E. T. Conmy, of Conmy, Conmy & Feste, Fargo, N. D., and Edward M. Glennon, Minneapolis, Minn., for appellees.

Before MATTHES, GIBSON and LAY, Circuit Judges.

FLOYD R. GIBSON, Circuit Judge.

This is the second appeal by plaintiff Alice Emery from a final judgment dismissing her complaint against the defendants, The Northern Pacific Railroad Company, and William Norman and Thomas McMahon, the engineer and fireman of a Northern Pacific passenger train involved in a railroad crossing accident, on February 23, 1964 in Grand Forks, North Dakota. The train collided with a Volkswagen bus resulting in five fatalities, including that of Bishop Richard H. Emery, the plaintiff's decedent. The bus was owned and operated by Reverend Edwin L. Bigelow.1 Jurisdiction is based on diversity of citizenship and a claim in a requisite amount. The substantive law of North Dakota applies.

Judgment for defendants was entered based upon a jury verdict in their favor. The facts are set out in the first appeal, Emery v. Northern Pacific Railroad Company, 370 F.2d 1009 (8 Cir. 1967), and will not be repeated here except where necessary to discuss the issues of this appeal. The first appeal resulted in a remand because of an erroneous instruction, submitting the issue of joint enterprise and imputed negligence to the jury, this Court holding that there was no substantial evidence to support the joint enterprise issue and that no basis existed for the submission of the imputed negligence issue to the jury.

The plaintiff on this appeal charges the District Court with error: (1) in refusing to give a requested instruction that Bigelow's negligence was not to be imputed to Emery, (2) in instructing the jury on contributory negligence, and (3) in refusing to instruct the jury on the last clear chance doctrine.

Plaintiff's requested instruction No. 3 on nonimputation of negligence reads:

"You are reminded of the fact that the vehicle in which the deceased Richard H. Emery was riding at the time of the accident in question was then being operated by Edwin L. Bigelow. You are instructed that the negligence of Edwin L. Bigelow, if any, may not be imputed to the decedent, Richard H. Emery, and therefore, you shall find that he the said Richard H. Emery was not guilty of contributory negligence in any degree proximately contributing to causing the accident." (Adapted from Cal.Jury Instructions, No. 210C.)

"Ordinarily, negligence on the part of the driver of a vehicle cannot be imputed to a passenger riding with him." Kelmis v. Cardinal Petroleum Company, 156 N.W.2d 710, 715 (N.D.1968); see also, Anderson v. Stokkeland, 125 N.W.2d 665, 667 (N.D.1964); Wilson v. Oscar H. Kjorlie Co., 73 N.D. 134, 12 N.W.2d 526 (N.D.1944). Absent joint enterprise, that principle was recognized by us in the first appeal in this case.2 Although defendants again argue that Bishop Emery was not a guest and that Bigelow and Emery could have been on a joint mission for their church, that issue has been settled in the first appeal; and the evidence on the retrial being substantially the same on this point, the law of this case is that the driver's negligence cannot be imputed to Bishop Emery and no basis exists for the submission of the imputed negligence issue. As stated in American Surety Company of New York v. Bankers Savings and Loan Association, 67 F.2d 803, 805 (8 Cir. 1933):

"Stated generally, the rule is that, `where evidence is substantially the same on both trials, questions of law determined on writ of error or appeal are "law of the case," * * *, on second writ of error or appeal.\'"

(Saved data entries)
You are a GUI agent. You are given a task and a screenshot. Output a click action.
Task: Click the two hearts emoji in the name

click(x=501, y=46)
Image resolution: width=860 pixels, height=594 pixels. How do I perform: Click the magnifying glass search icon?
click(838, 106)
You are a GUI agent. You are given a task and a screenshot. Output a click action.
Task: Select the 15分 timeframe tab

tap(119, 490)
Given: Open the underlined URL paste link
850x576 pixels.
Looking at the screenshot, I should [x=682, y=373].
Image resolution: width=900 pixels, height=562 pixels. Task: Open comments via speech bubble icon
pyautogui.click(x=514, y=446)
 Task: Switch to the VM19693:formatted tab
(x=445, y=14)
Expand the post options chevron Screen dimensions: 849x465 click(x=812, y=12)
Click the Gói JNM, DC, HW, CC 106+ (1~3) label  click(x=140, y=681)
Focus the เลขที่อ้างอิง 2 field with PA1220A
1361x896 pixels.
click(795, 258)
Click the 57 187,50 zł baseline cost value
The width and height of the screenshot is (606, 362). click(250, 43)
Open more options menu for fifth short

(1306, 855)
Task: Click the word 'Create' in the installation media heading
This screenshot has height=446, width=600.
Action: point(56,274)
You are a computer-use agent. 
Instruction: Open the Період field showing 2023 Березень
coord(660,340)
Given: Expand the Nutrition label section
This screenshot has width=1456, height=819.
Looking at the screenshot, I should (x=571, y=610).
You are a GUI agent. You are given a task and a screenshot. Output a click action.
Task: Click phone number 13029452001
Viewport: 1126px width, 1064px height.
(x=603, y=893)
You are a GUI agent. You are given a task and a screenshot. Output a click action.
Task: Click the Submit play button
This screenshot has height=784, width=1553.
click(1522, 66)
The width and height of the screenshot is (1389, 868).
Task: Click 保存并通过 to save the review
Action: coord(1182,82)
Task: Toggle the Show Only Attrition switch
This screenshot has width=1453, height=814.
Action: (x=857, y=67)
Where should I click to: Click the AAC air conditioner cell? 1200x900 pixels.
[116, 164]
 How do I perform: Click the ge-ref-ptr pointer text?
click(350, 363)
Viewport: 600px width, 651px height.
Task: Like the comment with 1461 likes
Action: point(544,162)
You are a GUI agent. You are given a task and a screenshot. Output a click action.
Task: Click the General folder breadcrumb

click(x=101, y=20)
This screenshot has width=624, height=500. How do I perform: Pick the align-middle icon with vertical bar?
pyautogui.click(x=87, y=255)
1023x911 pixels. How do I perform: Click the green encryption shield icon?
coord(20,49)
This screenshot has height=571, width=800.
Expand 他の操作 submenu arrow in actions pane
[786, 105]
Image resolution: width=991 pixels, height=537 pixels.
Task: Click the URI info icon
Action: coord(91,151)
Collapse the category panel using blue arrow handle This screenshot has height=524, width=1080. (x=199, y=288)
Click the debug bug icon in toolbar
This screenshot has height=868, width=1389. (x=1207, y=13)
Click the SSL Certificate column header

PROBLEM TO SOLVE
According to the court opinion, who owned and operated the Volkswagen bus that the train struck? These entries have no connection to the court opinion.

SOLUTION TO THIS PROBLEM
Reverend Edwin L. Bigelow